Liquid electrolytes are essential components in a variety of emerging energy technologies, including batteries, supercapacitors and solar-to-fuel devices.
“To predict and optimize the performance of these devices, a detailed understanding of the electrolytes, particularly their electronic properties such as the ionization potential and electron affinity, is critical,” said Anh Pham, a Lawrence Livermore National Laboratory (LLNL) Lawrence Fellow in the Quantum Simulations Group, and the lead author of a paper in the June 23 edition of Science Advances (link is external).
As an example, Pham pointed to how proper energy alignment at the electrode-electrolyte interface of photoelectrochemical (PEC) cells is key to achieving efficient hydrogen production.

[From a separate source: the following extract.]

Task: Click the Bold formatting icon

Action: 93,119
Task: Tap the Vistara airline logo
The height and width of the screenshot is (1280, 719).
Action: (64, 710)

Pham, along with LLNL researcher Eric Schwegler, Robert Seidel and Steven Bradforth from the University of Southern California, and Marco Govoni and Giulia Galli from the Argonne National Laboratory and the University of Chicago, have presented an experimentally validated simulation strategy for computing the electronic properties of aqueous electrolytes.
The team directly simulated and measured the electronic excitation of various solvated ions in liquid water. By combining first-principles molecular dynamics simulations with state-of-the-art electronic structure methods, the team could predict the excitation energies of the solvents and solutes, such as the ionization potentials of the solvated ions. The team also demonstrated that the coupling of this theoretical framework with advanced spectroscopy techniques provides a powerful tool for the identification of chemical species and reactions that occur in solutions.
The new method opens up the possibility to predict the electronic response in complex electrolytes for a range of applications. For example, the research provided a theoretical foundation for understanding and engineering the electronic properties of liquid electrolytes in PEC cells for hydrogen production and ionic liquid for batteries.
“The proposed computational framework is general and applicable to non-metallic liquids, offering great promise in understanding and engineering solutions and liquid electrolytes for a variety of important energy technologies,” Pham said.
In a broader sense, the new simulation capability represents the first step toward a unified method for the simulation of realistic, heterogeneous interfaces in electrochemical systems.